[Given records Boundary: Start]

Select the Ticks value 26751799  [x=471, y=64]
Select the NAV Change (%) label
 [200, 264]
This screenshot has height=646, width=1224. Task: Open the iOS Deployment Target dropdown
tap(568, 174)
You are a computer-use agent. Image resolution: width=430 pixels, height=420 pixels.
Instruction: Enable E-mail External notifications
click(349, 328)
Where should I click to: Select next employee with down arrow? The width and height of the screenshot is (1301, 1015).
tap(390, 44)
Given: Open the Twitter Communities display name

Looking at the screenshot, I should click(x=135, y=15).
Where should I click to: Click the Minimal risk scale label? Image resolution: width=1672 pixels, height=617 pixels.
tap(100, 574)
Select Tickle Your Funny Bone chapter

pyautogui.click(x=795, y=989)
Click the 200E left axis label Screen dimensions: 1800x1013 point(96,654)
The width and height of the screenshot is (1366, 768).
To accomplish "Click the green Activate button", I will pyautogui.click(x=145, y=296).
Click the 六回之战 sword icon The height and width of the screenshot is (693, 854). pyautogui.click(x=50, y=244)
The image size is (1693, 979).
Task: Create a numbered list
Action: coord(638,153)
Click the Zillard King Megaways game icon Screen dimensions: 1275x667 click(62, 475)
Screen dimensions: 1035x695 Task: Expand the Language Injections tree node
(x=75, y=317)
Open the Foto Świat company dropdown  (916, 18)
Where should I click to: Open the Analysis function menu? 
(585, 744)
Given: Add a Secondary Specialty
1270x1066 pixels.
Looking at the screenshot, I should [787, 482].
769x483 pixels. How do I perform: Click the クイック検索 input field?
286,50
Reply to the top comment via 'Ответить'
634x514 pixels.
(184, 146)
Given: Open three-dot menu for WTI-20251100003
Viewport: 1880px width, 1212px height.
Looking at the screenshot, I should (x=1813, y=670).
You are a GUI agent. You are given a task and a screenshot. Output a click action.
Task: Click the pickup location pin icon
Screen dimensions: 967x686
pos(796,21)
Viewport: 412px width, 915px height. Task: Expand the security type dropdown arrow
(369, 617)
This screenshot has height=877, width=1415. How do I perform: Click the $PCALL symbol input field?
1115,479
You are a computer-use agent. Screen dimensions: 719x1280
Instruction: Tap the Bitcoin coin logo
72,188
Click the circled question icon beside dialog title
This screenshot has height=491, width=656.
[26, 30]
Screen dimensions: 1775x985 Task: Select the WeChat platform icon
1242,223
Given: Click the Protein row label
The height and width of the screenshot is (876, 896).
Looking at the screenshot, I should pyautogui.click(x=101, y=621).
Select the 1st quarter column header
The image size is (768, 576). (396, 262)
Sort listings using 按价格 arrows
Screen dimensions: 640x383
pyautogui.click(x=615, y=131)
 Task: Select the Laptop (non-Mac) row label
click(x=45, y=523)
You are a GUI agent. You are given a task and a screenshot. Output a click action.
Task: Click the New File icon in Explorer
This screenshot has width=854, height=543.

[Given records Boundary: End]

Required action:
When you reach the line holding "Instruction: Tap the Bitcoin coin logo" in the records above, begin reproducing exactly, stop after the line holding "Given: Click the Protein row label", and output nothing else.

Result:
Instruction: Tap the Bitcoin coin logo
72,188
Click the circled question icon beside dialog title
This screenshot has height=491, width=656.
[26, 30]
Screen dimensions: 1775x985 Task: Select the WeChat platform icon
1242,223
Given: Click the Protein row label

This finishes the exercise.